I was able to reunite with fellow Viking Children’s Books author Laurie Halse Anderson, who read from her incredible Chains. She has an amazing talent for writing both young-adult and historical fiction. All of her young-adult novels are my absolute faves and Fever 1793 was so gripping that it left a lasting impact on me. When a book can make you laugh and cry and change the way you see the world, that is a remarkable achievement indeed. Here’s Laurie with BH:
Laurie let me hold her medal. I am happy to report that it is just the right weight. She was amazed at this second opportunity to win the National Book Award, but I think it’s karma. She has consistently and impressively put out such substantial, shattering, inspiring work, that how can she not be nominated again?
Thought: Contemporary poetry rocks. This is not the dusty poetry of back in the day that we had to decode in high school English during the mandatory poetry unit every year that I completely dreaded. What a snore that stuff was. But if we had read fantastic poetry from this century, I might now have a more authentic love for poetry that extends beyond E. E. Cummings. Things have definitely changed, and I do hope that high school curricula will be updated to reflect this evolution.

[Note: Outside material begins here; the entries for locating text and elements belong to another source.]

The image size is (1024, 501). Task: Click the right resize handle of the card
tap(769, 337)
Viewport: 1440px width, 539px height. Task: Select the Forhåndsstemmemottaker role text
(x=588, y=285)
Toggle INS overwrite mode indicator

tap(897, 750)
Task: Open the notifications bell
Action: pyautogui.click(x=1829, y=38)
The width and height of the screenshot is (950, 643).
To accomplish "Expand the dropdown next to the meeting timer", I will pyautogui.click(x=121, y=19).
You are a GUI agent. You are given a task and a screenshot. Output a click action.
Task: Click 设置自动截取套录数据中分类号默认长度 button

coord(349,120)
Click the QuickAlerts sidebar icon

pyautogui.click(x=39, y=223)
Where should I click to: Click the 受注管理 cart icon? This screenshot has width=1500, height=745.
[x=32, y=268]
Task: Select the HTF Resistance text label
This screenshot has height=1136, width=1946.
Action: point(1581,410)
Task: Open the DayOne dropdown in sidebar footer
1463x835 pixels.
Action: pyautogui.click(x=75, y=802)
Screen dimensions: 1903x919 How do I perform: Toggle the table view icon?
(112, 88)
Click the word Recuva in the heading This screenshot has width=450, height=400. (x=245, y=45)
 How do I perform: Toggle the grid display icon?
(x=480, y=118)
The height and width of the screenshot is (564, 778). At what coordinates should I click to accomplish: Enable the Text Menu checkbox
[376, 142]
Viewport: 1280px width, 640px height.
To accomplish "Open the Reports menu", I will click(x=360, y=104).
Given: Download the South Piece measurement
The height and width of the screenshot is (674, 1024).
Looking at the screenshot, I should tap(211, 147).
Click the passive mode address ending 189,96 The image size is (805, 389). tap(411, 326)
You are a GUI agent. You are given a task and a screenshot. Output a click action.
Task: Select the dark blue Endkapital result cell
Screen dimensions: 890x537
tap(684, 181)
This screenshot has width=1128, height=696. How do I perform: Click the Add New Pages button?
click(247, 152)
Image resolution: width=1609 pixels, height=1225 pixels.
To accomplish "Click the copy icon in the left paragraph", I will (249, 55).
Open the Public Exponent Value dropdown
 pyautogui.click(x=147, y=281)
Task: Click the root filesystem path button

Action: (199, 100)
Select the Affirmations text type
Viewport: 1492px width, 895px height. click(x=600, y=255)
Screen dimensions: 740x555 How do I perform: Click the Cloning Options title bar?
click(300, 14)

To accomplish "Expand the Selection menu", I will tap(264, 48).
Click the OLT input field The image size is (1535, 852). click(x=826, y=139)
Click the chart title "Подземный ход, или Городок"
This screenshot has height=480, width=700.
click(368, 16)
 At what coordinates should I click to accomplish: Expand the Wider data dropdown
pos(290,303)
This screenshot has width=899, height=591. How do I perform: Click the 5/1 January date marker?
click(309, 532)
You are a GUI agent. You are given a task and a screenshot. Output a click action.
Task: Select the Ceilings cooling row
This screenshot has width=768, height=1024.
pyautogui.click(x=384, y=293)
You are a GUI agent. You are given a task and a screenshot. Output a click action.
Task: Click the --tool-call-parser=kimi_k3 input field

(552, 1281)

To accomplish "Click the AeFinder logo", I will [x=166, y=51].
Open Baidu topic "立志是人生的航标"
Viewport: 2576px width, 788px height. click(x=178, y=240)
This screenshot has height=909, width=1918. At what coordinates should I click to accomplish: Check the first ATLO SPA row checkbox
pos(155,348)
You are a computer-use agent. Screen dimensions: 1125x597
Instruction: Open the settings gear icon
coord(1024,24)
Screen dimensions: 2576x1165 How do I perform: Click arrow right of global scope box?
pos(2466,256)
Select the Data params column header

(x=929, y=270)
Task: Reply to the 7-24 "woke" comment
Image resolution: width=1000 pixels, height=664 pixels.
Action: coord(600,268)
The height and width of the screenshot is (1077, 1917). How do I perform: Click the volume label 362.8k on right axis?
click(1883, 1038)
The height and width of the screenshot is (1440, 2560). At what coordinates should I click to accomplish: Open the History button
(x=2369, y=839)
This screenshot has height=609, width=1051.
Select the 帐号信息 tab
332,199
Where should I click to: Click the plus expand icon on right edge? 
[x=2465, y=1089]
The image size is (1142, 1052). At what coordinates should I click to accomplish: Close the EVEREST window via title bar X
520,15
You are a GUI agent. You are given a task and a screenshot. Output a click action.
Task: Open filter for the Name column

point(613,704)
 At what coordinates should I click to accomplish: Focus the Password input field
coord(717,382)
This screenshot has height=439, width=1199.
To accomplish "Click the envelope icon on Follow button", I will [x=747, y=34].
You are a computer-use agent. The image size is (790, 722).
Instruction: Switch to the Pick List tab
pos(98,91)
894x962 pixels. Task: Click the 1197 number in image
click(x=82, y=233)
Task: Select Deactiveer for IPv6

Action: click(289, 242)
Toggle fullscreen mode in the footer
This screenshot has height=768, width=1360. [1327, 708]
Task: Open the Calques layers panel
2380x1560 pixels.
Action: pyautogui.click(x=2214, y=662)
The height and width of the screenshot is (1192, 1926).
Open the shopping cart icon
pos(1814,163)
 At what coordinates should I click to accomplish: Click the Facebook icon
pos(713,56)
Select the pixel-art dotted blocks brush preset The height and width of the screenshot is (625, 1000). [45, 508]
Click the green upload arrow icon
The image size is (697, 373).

The poetry winner was Mark Doty for Fire to Fire: New and Collected Poems. It includes such astute observations as “all things by nature are ready to get worse.” He wrote about the Pulaski Skyway and other random details I didn’t know anyone else noticed, ones that depict a bittersweet time of our lives so perfectly. That’s what’s so amazing about all of these finalists. They tell the stories of our lives in a way that is relatable and true, a way that connects us all. Kudos!